Package 'lassopv'

Title: Nonparametric P-Value Estimation for Predictors in Lasso
Description: Estimate the p-values for predictors x against target variable y in lasso regression, using the regularization strength when each predictor enters the active set of regularization path for the first time as the statistic. This is based on the assumption that predictors (of the same variance) that (first) become active earlier tend to be more significant. Three null distributions are supported: normal and spherical, which are computed separately for each predictor and analytically under approximation, which aims at efficiency and accuracy for small p-values.
Authors: Lingfei Wang <[email protected]>
Maintainer: Lingfei Wang <[email protected]>
License: GPL-3
Version: 0.2.1
Built: 2025-01-21 02:38:10 UTC
Source: https://github.com/lingfeiwang/lassopv

Help Index


Nonparametric P-Value Estimation for Predictors in Lasso

Description

Estimate the p-values for predictors x against target variable y in lasso regression, using the regularization strength when each predictor enters the active set of regularization path for the first time as the statistic. This is based on the assumption that predictors (of the same variance) that (first) become active earlier tend to be more significant. Three null distributions are supported: normal and spherical, which are computed separately for each predictor and analytically under approximation, which aims at efficiency and accuracy for small p-values.

Details

This R package provides a simple and efficient method to estimate the p-value of every predictor on a given target variable. The method is based on lasso regression and compares when every predictor enters the active set of the regulatization path against a normally distributed null predictor. The null distribution is computed analytically under approximation, whose errors are small for significant predictors. The whole computation only requires a single lasso regression over the regularization path, and is capable of analyzing high dimensional datasets.

Author(s)

Lingfei Wang <[email protected]>

References

Lingfei Wang and Tom Michoel, Comparable variable selection with lasso, https://arxiv.org/pdf/1701.07011. 2017, 2018.

Examples

library(lars)
library(lassopv)
data(diabetes)
attach(diabetes)
pv=lassopv(x,y)

Estimation of Nonparametric P-Value Estimation for Predictors in Lasso

Description

This function estimates the p-values for predictors x against target variable y in lasso regression, using the regularization strength when each predictor enters the active set of regularization path for the first time as the statistic. This is based on the assumption that predictors (of the same variance) that (first) become active earlier tend to be more significant. Two null distributions are supported: normal and spherical, which are computed separately for each predictor and analytically under approximation, which aims at efficiency and accuracy for small p-values.

Usage

lassopv(x,y,normalize=TRUE,H0=c("spherical","normal"),

log.p=FALSE,max.predictors=NULL,trace = FALSE,Gram,

eps = .Machine$double.eps,max.steps,use.Gram=TRUE)

Arguments

x

Input matrix of predictor variables.

y

Input vector of target variable.

normalize

Whether every predictor is scaled to unit variance first. Every predictor is forcefully shifted to zero mean regardless of this argument.

H0

The null distribution for each predictor x.

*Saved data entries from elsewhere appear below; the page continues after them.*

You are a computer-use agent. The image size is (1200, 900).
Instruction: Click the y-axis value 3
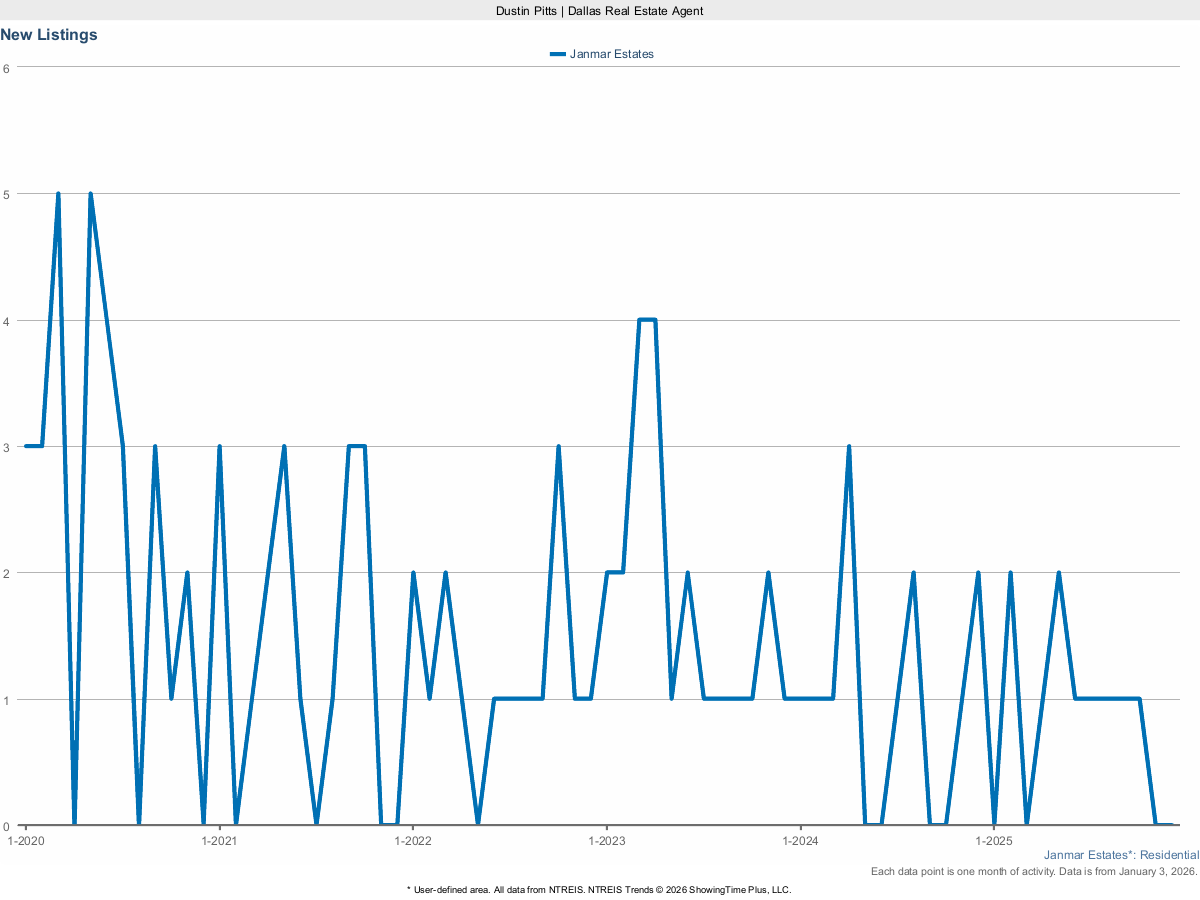pyautogui.click(x=6, y=447)
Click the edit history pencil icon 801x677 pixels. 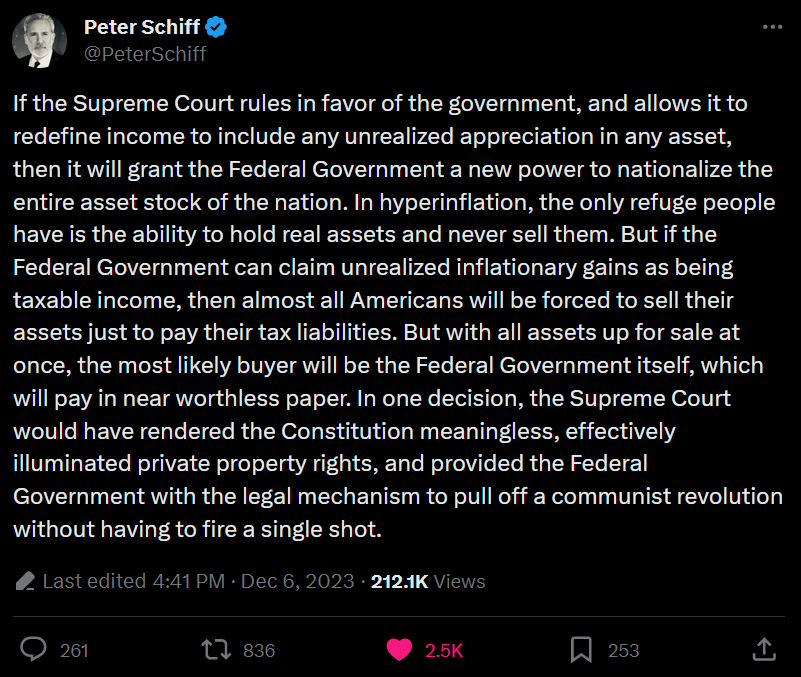click(x=26, y=581)
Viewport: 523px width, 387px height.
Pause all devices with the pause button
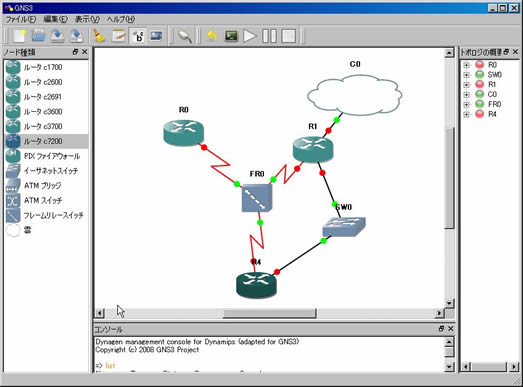[269, 36]
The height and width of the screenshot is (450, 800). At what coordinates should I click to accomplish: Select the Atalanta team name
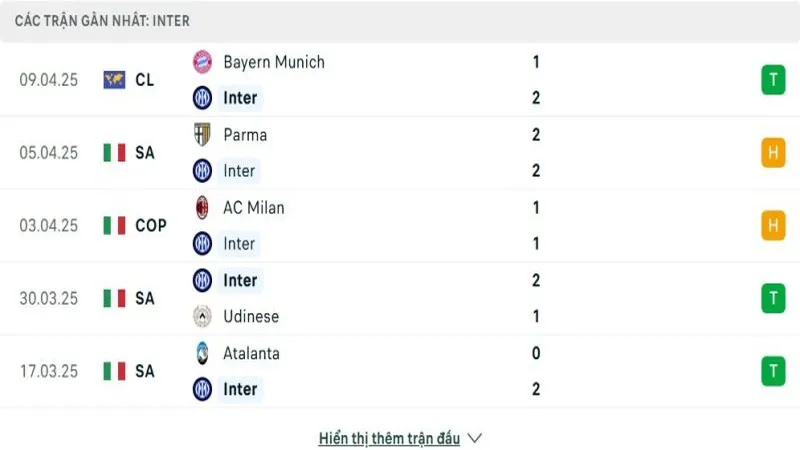[251, 353]
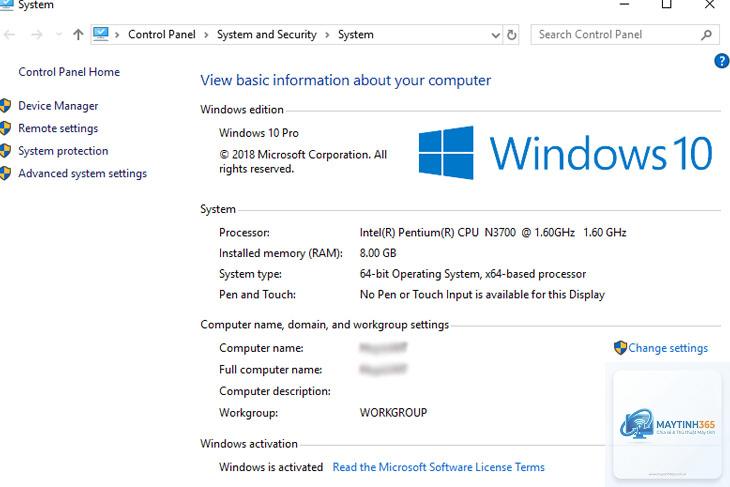Image resolution: width=730 pixels, height=487 pixels.
Task: Open Help via the blue question mark
Action: 722,61
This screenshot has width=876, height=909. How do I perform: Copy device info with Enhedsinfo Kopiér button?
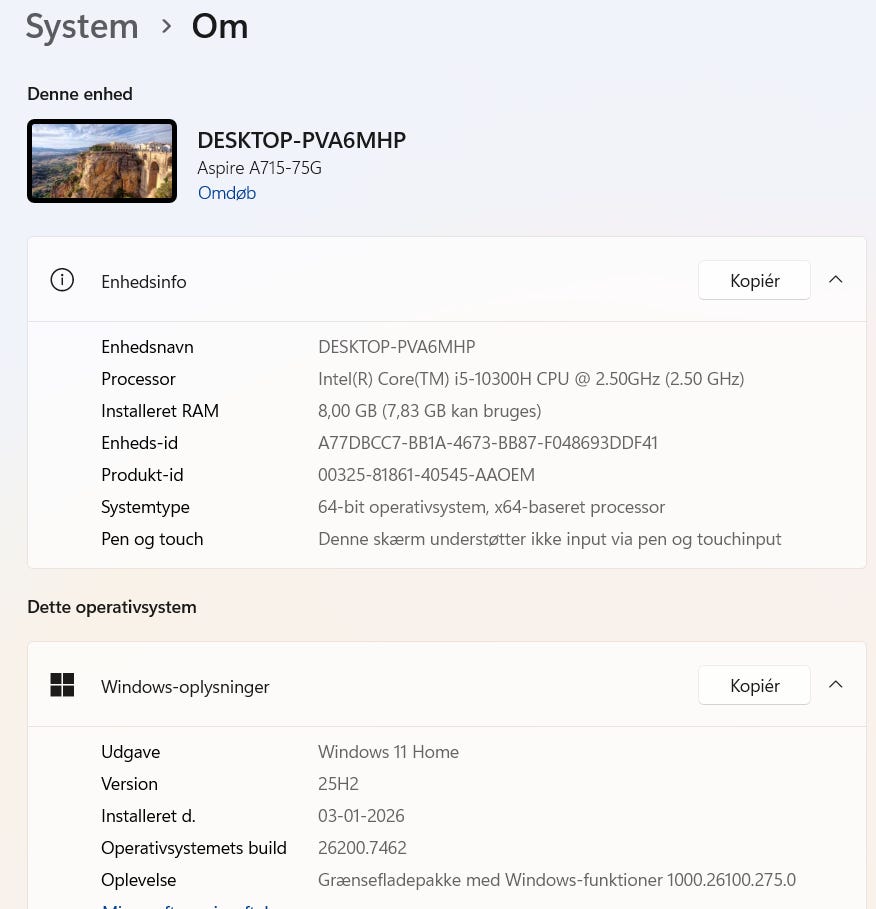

Spherical: uniform distribution on n-1 dimensional sphere S^{n-1}, so the variance is kept the same as sigma_x^2.

Normal: i.i.d N(0,sigma_x^2) in R^n, where sigma_x^2 is the variance of the original predictor x and n is the number of rows in x.

log.p

Whether to output log p-values instead.

max.predictors

The number of top predictors to estimate p-values for. Defaults to all predictors.

trace

Whether traces lasso regression. See lars in package lars.

Gram

Optional Gram used by lasso regression in lars.

eps

Precision for lars function.

max.steps

The optional maximum number steps for lasso regression. See lars in package lars.

use.Gram

Whether to use Gram in lasso regression. See lars in package lars.

Value

Vector of p-values for predictors. Predictors never entered the active set of regularization path within the given max.steps or not within the top (max.predictors) predictors have p-value=1. If log.p is set, output log p-values instead.

References

Lingfei Wang and Tom Michoel, Comparable variable selection with lasso, https://arxiv.org/pdf/1701.07011. 2017, 2018.

Examples

library(lars)
library(lassopv)
data(diabetes)
attach(diabetes)
pv=lassopv(x,y)